Part of my issues with Instagram are linked to Facebook and the changes to their privacy policy in the years, but once I started trying to delete all of my photos from Instagram I’ve also realised a few other things, which I am keen to share.

I also recently found that you cannot remove the Instagram app from your android phone, just as you can’t remove the Facebook app: I find this utterly appalling: all you can do is disable it.

It’s hard to delete your pics.

I ended up installing on my Android an app called Cleaner, other services that are linked on many how-to websites don’t work. But it’s not easy anyway, Instagram imposes a rather low API limit on their API, with Cleaner you will have to scroll down to load in the app, select all your pics and then patiently retry deleting them, I had about 1500 pictures so it took me 30 retries!

It’s scary how anyone can actually download your entire collection.

Before deleting all the pics I’ve indeed backed them all up, using this app.

Now, backing up was really easy! It took minutes, and the scary thing is that you can actually download anyone else archive, without any authentication. 
So if you really can’t live without Instagram, I strongly recommend to at least set your profile to private, possibly avoiding sharing your location.

Everyone takes more pictures but the quality is going down.

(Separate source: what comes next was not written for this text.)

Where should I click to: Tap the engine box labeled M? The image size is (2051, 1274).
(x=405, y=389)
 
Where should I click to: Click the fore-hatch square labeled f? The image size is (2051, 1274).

I used to try harder to take a good shot, I even went on holidays or city walks almost for the sake of taking a good shot. 
Instagram is killing that, everyone takes pics but the ultimate goal is likes or selfies. I still need to go through my 1500+ pics collection, as I want to print some, back-up some of them, the best ones, perhaps on Flickr, but there’s so much junk!

And I think that was what killed it, that was what really made me walk away from it, I used to be a better photographer, I used to try harder and try to improve, I want to go back using my Nikon DSLR, I am done.